▸ **Aim of the exercise**: Take each line of the records below that contains the string "area" and copy it.

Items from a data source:
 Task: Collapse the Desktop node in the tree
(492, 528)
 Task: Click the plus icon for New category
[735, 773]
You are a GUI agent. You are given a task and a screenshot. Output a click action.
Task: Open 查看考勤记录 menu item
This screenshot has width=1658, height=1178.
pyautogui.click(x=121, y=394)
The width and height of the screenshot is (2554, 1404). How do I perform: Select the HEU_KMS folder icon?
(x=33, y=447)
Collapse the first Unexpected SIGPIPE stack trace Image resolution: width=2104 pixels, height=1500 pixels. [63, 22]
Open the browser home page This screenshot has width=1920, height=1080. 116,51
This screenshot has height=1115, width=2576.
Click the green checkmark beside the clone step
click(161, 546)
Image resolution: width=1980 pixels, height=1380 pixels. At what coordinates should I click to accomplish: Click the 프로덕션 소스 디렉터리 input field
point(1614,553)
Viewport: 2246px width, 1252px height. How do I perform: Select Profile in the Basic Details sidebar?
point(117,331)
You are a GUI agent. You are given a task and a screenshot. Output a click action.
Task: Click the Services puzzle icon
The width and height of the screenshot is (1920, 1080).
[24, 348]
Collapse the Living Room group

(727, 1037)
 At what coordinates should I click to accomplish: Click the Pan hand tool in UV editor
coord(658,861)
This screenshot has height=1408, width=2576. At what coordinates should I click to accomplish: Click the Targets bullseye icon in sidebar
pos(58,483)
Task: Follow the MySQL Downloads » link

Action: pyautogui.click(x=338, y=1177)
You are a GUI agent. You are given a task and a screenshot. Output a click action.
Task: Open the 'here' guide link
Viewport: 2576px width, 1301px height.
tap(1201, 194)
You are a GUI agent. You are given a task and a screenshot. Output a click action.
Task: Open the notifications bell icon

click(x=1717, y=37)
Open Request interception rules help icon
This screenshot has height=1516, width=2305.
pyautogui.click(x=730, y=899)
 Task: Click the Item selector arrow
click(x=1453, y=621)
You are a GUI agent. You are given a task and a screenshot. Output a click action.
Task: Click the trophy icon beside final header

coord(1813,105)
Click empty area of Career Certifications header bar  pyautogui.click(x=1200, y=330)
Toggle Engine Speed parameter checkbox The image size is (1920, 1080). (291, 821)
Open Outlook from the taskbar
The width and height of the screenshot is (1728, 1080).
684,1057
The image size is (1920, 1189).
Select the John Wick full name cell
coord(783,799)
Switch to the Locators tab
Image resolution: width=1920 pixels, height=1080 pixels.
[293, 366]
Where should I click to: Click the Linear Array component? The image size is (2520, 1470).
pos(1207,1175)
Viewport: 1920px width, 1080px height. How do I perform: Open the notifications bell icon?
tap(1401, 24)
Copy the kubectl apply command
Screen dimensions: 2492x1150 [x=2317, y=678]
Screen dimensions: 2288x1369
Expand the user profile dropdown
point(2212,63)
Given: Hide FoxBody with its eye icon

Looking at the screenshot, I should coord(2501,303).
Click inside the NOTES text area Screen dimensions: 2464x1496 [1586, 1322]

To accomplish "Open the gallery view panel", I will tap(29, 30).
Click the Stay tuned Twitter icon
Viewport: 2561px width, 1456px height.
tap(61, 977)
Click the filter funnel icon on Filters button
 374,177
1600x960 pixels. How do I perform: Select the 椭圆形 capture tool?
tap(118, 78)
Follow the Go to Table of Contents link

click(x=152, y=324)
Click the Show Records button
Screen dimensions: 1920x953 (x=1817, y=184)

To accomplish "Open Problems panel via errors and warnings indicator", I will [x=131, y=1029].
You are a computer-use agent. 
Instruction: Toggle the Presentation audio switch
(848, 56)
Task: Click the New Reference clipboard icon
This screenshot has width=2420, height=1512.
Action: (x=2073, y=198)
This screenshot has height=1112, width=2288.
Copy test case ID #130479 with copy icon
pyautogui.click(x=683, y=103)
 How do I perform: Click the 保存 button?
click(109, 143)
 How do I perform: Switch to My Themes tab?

▸ **The answer**:
Click empty area of Career Certifications header bar  pyautogui.click(x=1200, y=330)
Click inside the NOTES text area Screen dimensions: 2464x1496 [1586, 1322]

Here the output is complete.